- **Texto fornecido**:
================================

A advogada Lea Beraldo, minha amiga no Facebook, teve outro dia a feliz ideia de postar em sua página as primeiras linhas de uma obra prima do nosso modernismo literário: o romance Macunaíma, de Mário de Andrade, obra de 1928.

O trecho inicial de Macunaíma é uma evidente paródia à introdução de Iracema, de José de Alencar, publicado em 1865, também uma obra-prima, mas de outra época e outro espírito literário: o romantismo indianista. Corri à estante, peguei meu exemplar de Iracema e me pus a reler sua famosa abertura. Foi aí, em poucos minutos, que me veio a ideia desse artigo: compor um trecho análogo àqueles dois, vasado, porém, numa linguagem mais atual e rente à realidade cotidiana que hoje nos aprisiona e sufoca. Coloquei os três na ordem cronológica e, à falta de algo melhor, dei ao conjunto o seguinte título: “três introitos para violino, cordas e desespero”.

================================

- **Material de consulta**:
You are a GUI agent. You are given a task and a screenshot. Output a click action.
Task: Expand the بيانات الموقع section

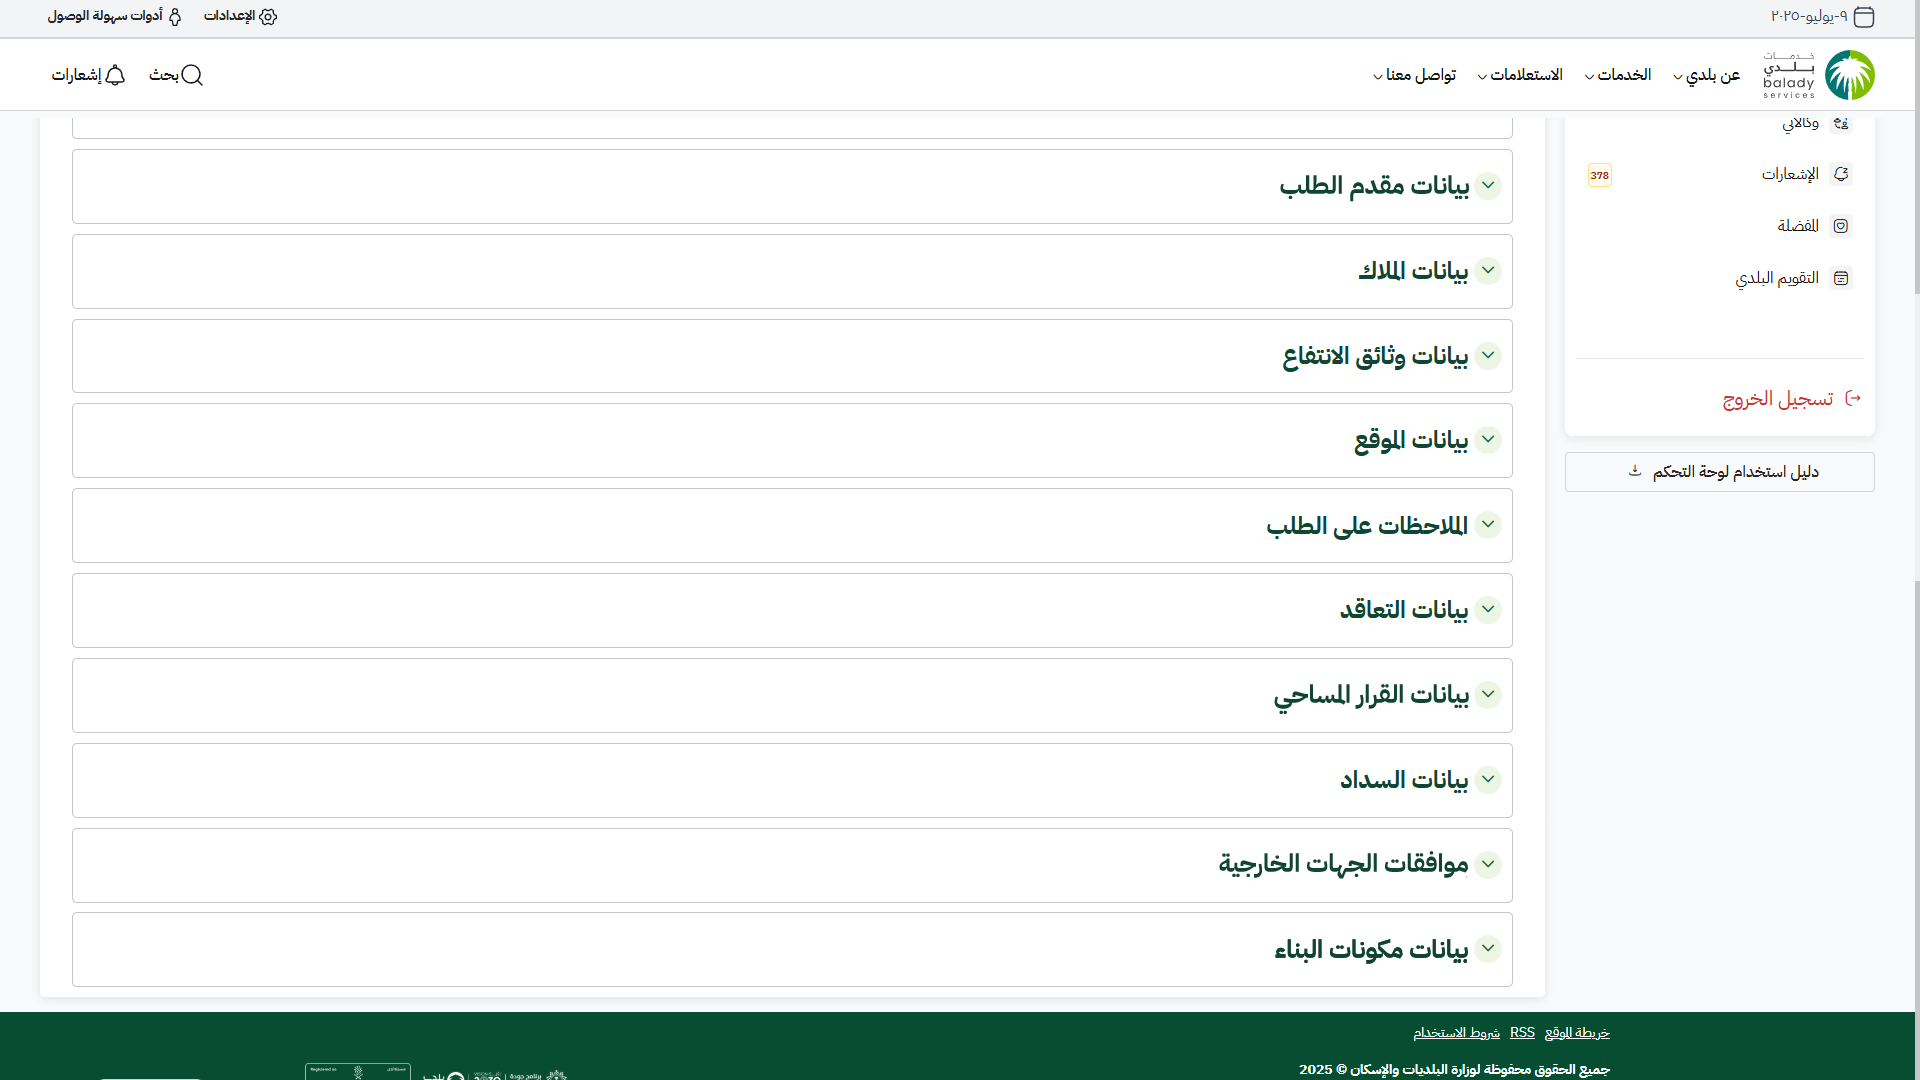1488,440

================================

- **Desafio 1**:
Diga se cada afirmação abaixo concorda com o texto sobre Macunaíma e Iracema, respondendo sim ou não e citando literalmente as palavras do texto que decidem a questão.
(a) Macunaíma é uma obra de 1928.
(b) Iracema pertence ao modernismo literário.
(c) A ideia do artigo surgiu depois da releitura da abertura de Iracema.
- **Desafio 2**: Dê sequência ao texto sobre Macunaíma e Iracema, começando logo após a última frase apresentada.

- **Resposta da tarefa 1**:
(a) Sim: “obra de 1928”.
(b) Não: “mas de outra época e outro espírito literário: o romantismo indianista”.
(c) Sim: “Foi aí, em poucos minutos, que me veio a ideia desse artigo”.

- **Resposta da tarefa 2**:
JOSÉ DE ALENCAR,
Iracema, 1865:

“Além, muito além daquela serra, que ainda azula no horizonte, nasceu Iracema. Iracema, a virgem dos lábios de mel, que tinha os cabelos mais negros que a asa da graúna e mais longos que seu talhe de palmeira. O favo da jati não era doce como seu sorriso; nem a baunilha rescendia no bosque como seu hálito perfumado”.

MÁRIO DE ANDRADE,
Macunaíma, 1928:

“No fundo do mato-virgem nasceu Macunaíma, herói de nossa gente. Era preto retinto e filho do medo da noite. Houve um momento em que o silêncio foi tão grande escutando o murmurejo do [rio] Uraricoera, que a índia Tapanhumas pariu uma criança feia. Essa criança é que chamaram de Macunaíma.”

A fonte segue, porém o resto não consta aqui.